One of those participants is 52-year-old Donna Liebrecht, who has had multiple sclerosis since the age of 18. Liebrecht said before she became involved with SPLORE three years ago, her disability made it difficult for her to participate in any sort of leisure activity.

"One of the main problems is the fatigue issue. We get so tired you'd simply fall asleep where you're sitting," Liebrecht said. "It's actually pretty disabling. You kind of have to find out a way to maneuver through this life."

Before SPLORE, Liebrecht said her life was pretty routine, and it was hard for her to get excited about anything. Since then, she has become heavily involved with the organization and her perspective has completely changed.
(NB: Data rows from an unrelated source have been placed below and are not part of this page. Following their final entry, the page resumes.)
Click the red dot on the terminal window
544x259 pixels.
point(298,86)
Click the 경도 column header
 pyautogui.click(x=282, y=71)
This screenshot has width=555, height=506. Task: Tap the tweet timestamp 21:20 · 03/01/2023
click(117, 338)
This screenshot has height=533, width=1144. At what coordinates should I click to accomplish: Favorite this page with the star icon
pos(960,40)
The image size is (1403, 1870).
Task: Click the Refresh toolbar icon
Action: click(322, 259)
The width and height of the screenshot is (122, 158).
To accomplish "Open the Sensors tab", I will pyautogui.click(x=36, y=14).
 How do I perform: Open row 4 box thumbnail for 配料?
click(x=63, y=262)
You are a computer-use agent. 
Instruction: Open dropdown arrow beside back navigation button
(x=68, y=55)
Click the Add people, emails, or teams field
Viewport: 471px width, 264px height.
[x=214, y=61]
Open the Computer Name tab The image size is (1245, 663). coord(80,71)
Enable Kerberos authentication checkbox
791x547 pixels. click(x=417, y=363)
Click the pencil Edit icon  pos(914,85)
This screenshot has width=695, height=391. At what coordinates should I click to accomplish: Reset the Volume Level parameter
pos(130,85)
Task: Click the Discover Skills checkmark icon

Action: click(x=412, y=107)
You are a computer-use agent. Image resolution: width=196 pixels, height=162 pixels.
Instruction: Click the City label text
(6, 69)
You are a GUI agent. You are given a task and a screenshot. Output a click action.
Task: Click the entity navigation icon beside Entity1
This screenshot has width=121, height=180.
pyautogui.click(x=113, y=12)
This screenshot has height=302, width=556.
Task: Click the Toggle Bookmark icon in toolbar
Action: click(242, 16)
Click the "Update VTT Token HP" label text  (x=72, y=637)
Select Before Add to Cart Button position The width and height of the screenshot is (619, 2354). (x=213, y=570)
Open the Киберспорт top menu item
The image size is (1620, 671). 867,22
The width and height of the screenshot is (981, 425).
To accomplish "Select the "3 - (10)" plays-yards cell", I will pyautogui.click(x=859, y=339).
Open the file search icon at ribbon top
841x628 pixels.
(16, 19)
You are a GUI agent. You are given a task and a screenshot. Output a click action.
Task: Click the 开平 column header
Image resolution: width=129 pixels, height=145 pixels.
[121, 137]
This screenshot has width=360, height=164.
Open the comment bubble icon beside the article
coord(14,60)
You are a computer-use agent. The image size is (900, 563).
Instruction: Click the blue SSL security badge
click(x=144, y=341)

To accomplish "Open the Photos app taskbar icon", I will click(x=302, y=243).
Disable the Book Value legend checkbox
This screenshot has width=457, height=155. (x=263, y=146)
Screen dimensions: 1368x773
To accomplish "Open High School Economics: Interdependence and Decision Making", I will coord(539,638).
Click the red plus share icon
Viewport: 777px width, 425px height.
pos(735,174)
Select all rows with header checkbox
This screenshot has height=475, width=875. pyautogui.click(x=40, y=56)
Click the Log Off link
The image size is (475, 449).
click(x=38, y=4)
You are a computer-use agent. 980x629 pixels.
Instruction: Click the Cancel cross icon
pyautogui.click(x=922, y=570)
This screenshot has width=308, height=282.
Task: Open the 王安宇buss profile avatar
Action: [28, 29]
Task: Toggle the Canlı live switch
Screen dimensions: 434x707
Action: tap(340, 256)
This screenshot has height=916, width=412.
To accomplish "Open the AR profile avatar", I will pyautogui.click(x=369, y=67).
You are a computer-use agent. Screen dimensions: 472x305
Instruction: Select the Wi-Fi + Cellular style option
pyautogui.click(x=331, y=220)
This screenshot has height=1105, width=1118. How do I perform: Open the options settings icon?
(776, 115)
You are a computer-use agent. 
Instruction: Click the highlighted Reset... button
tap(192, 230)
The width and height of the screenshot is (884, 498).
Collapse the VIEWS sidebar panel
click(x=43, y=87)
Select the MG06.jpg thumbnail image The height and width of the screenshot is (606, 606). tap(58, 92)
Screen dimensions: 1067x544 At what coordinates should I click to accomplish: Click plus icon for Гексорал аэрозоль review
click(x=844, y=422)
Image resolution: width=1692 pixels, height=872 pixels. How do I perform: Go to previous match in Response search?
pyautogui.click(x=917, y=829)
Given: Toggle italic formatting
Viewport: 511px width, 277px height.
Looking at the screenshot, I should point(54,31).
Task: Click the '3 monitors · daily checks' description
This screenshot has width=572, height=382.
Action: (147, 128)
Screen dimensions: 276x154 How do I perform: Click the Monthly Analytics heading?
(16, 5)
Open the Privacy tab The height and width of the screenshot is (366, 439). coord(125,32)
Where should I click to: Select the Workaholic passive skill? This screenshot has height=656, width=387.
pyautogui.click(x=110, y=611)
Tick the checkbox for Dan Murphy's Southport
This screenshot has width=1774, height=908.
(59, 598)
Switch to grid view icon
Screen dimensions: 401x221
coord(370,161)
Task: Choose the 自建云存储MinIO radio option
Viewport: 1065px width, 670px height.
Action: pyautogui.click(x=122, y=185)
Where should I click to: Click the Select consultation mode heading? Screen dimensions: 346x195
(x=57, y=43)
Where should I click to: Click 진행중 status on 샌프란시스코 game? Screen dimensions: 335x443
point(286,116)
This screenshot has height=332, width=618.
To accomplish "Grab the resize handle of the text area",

"It gives me something to look forward to," she said. "I get really excited about SPLORE. I've been on enough river rafting trips that it's easy to know that each trip is going to be an adventure."

Ham said although the organization was created to serve people with disabilities, those who volunteer have greatly benefited from their interactions with the participants.

"The spirit of SPLORE is that it is very difficult to say who benefits more - the volunteers and how they grow, or the clients with the disabilities," Ham said. "It is a very mutually-benefiting organization."

For Ham, the impact of SPLORE on her own life has been huge.

"It's been a catalyst for personal growth," she said. "Never in a million years did I think I would be able to organize an organization that could make such a difference in peoples' lives."

Last year, Stewart died at age 47. Although Stewart lived a life of relative obscurity because of his disability, his image still burns bright in Kadleck's mind.

Kadleck remembers asking Stewart if he wanted sunscreen on his legs before heading down the river.

"I'm a quadriplegic," Stewart said. "Let me burn!"

Kadleck said his life will never be the same since his interactions with Stewart through SPLORE.

"Seeing a man who is in the worst possible situation in life," Kadleck said, "being completely unaffected by his physical status, it makes it hard for me to whine and complain about anything now."